***** Records shown *****

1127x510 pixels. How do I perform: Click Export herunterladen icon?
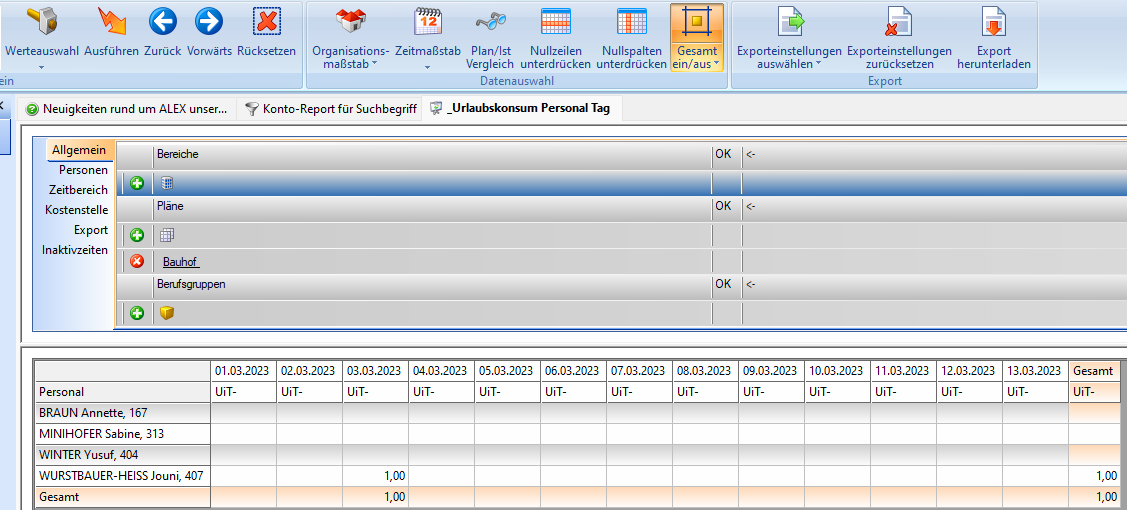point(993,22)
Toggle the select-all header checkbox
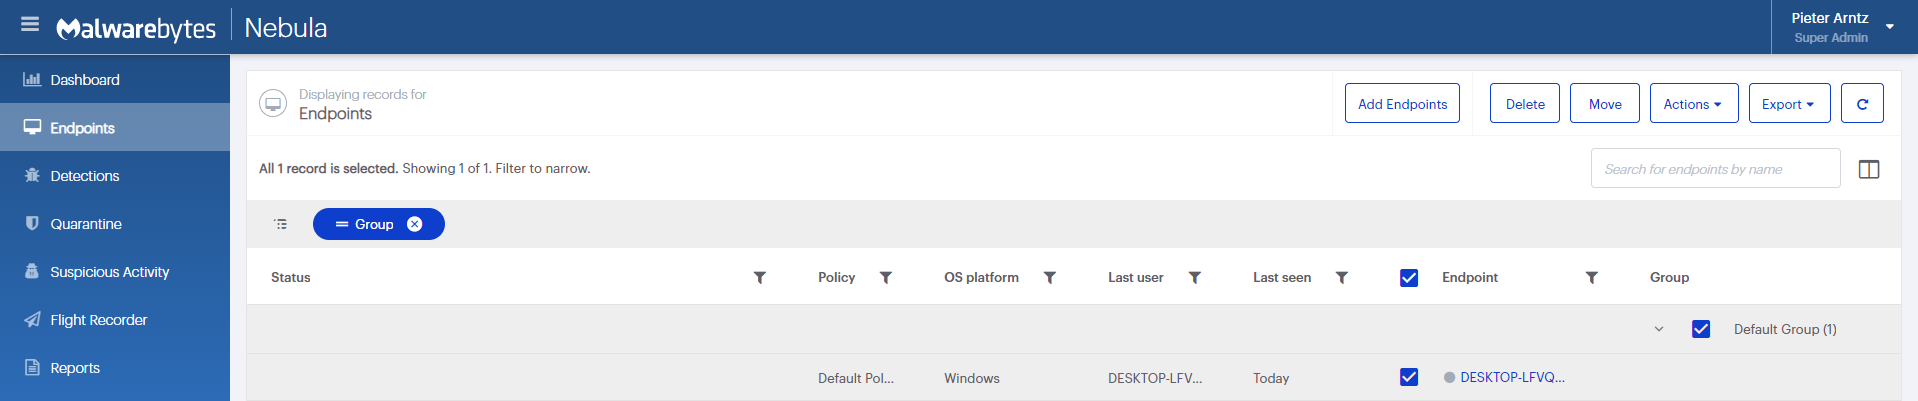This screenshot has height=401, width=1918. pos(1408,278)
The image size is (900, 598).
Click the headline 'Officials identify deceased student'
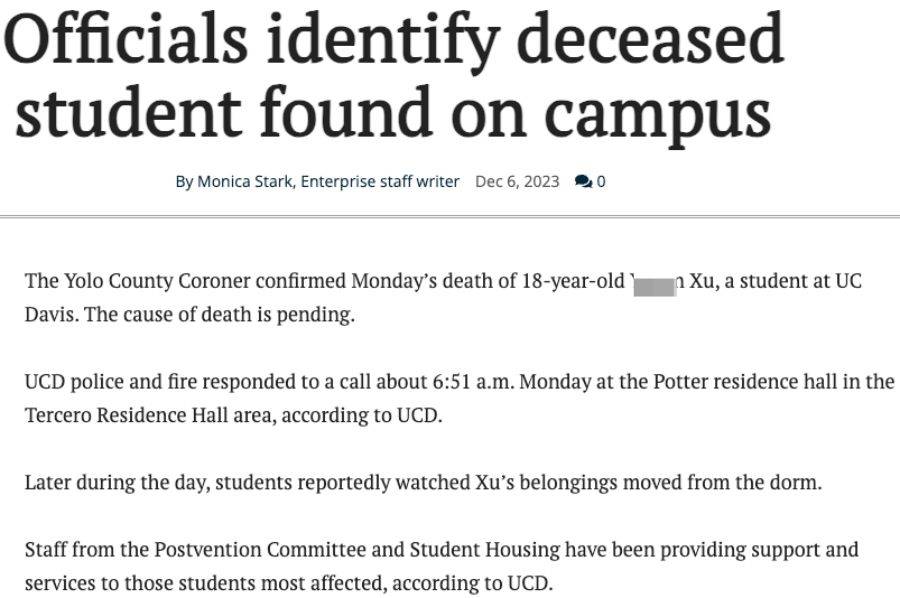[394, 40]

*****
***** Records shown *****

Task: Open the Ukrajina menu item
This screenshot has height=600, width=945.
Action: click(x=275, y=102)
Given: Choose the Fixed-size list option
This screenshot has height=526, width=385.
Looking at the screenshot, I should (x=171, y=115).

*****

Find and copy each line of the listing above that holds the word "size".

Solution to the exercise
The image size is (900, 598).
Given: Choose the Fixed-size list option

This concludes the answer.